Stored data

_ _ _

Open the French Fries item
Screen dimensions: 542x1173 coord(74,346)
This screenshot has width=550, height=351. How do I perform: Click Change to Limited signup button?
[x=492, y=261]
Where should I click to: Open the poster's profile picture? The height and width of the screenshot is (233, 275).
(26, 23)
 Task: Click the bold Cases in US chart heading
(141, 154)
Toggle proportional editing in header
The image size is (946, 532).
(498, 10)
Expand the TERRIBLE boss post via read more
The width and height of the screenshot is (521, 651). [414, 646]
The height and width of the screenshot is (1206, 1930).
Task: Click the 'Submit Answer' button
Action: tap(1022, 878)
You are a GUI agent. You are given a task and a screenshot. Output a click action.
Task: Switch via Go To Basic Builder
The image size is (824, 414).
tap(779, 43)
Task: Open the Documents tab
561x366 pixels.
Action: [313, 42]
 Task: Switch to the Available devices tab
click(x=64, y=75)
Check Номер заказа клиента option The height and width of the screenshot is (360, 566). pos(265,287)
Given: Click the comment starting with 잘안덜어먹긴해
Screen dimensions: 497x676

_ _ _

How to complete this task: Return every record, leaving each line exactly as it was given.

Response for this exercise:
Open the French Fries item
Screen dimensions: 542x1173 coord(74,346)
This screenshot has width=550, height=351. How do I perform: Click Change to Limited signup button?
[x=492, y=261]
Where should I click to: Open the poster's profile picture? The height and width of the screenshot is (233, 275).
(26, 23)
 Task: Click the bold Cases in US chart heading
(141, 154)
Toggle proportional editing in header
The image size is (946, 532).
(498, 10)
Expand the TERRIBLE boss post via read more
The width and height of the screenshot is (521, 651). [414, 646]
The height and width of the screenshot is (1206, 1930).
Task: Click the 'Submit Answer' button
Action: tap(1022, 878)
You are a GUI agent. You are given a task and a screenshot. Output a click action.
Task: Switch via Go To Basic Builder
The image size is (824, 414).
tap(779, 43)
Task: Open the Documents tab
561x366 pixels.
Action: [313, 42]
 Task: Switch to the Available devices tab
click(x=64, y=75)
Check Номер заказа клиента option The height and width of the screenshot is (360, 566). pos(265,287)
Given: Click the comment starting with 잘안덜어먹긴해
Screen dimensions: 497x676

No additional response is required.